You'd be better off selling the wheels and buying something for the Cruze. If you want decent adapters it will cost you at least $240. I recommend here: Wheel Adapters, Wheel Spacers, Hub Rings, and much more! | Motorsport Tech

But realize that the smallest adapters are .75" (or 19mm) thick which means the wheels may poke out a bit depending on your wheels offset.


----------



## AlcoholicPolak (Dec 28, 2013)

If you have the brand and model of the wheels I might be able to figure out the offset for you and give you an idea of how well the wheels will work...otherwise the wheels should have the offset on them...it will be on the inside of the wheel. It would be 4 characters...the letters ET, followed by 2 numbers....like 35, 38, 40, 42, etc.


----------



## Damean (Feb 14, 2014)

I see....well new, model specific wheels were plan B, but I had these, and only need the adaptors and 1 tire. Was going to cost about $100 less that way. Or so i thought As to the brand, I'm not sure, got them in a trade about a year ago, they've been collecting alot of dust since. They're fairly older, I believe. I can dig them out and look.


----------



## evo77 (Sep 5, 2011)

If its an aftermarket wheel the offset is most likely 40mm or less which means these wheels will poke out with a minimum adapter size of 1.25".

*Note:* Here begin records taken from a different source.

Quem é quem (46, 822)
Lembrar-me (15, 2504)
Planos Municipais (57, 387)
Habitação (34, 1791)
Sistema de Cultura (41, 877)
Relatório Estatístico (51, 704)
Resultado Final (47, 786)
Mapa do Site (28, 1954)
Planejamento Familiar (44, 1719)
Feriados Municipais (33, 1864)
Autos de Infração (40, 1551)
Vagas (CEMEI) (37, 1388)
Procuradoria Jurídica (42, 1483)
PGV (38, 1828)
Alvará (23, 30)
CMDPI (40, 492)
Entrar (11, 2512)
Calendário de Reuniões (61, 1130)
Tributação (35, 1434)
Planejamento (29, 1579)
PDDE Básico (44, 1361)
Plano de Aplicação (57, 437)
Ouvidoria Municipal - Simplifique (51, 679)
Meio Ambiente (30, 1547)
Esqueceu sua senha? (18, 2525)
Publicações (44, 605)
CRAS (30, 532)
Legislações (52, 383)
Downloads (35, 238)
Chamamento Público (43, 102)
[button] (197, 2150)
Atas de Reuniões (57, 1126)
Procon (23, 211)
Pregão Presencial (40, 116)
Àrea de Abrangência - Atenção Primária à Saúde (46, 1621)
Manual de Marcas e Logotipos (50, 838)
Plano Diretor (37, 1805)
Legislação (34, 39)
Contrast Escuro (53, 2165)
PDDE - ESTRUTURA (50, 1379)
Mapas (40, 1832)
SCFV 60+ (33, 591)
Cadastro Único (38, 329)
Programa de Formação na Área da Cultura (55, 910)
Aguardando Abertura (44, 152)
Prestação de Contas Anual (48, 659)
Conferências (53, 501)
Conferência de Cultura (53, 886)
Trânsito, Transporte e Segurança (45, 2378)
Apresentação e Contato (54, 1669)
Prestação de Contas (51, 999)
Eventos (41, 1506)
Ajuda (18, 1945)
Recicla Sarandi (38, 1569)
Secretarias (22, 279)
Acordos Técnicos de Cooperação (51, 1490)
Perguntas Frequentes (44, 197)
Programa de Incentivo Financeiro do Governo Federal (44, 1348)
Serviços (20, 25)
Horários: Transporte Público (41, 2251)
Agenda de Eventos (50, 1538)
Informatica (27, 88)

Take the advice already given -- sell the wheels and buy wheels with a 5x105 pcd.


----------



## Damean (Feb 14, 2014)

Want to buy some rims?


----------



## goinovr (May 6, 2013)

You will also need tires.


----------



## CHEVYCRUZE RS (Mar 29, 2011)

I ordered Rotiform BLQs in gunmetal, 5 x 105 ( had to get them redrilled by rotiform for 105 ) with a ET of 40. Going for a mean look with my coilovers in 2014....only downfall with rotiform is they told me id have to wait until early spring to get the BLQs. I recommend what was previously stated...sell the rims and buy 105s. Safer and I wouldnt run spacers on our cars anyways. stock offset i believe is 35?


----------



## giantsfan10 (May 25, 2013)

If you want to go the adapter route I've got a set from that motor sport tech company, pm me if you want details.. 

Sent from AutoGuide.com Free App


----------



## SneakerFix (Jul 28, 2013)

Based on the car they came from I'm guessing they have a offset 0f +40 and width of 8

If the wheels have a +40 offset the spacer (19mm) will make it have a offset of +21 which moves the wheel out 1.33 which isn't that bad. Just matters on what you like.


----------



## CHEVYCRUZE RS (Mar 29, 2011)

^ im sure with just an offset of 40 on the cruze with aftermarket wheels and tire would look really good on the cruze. As you stated..... Its what you like really.


----------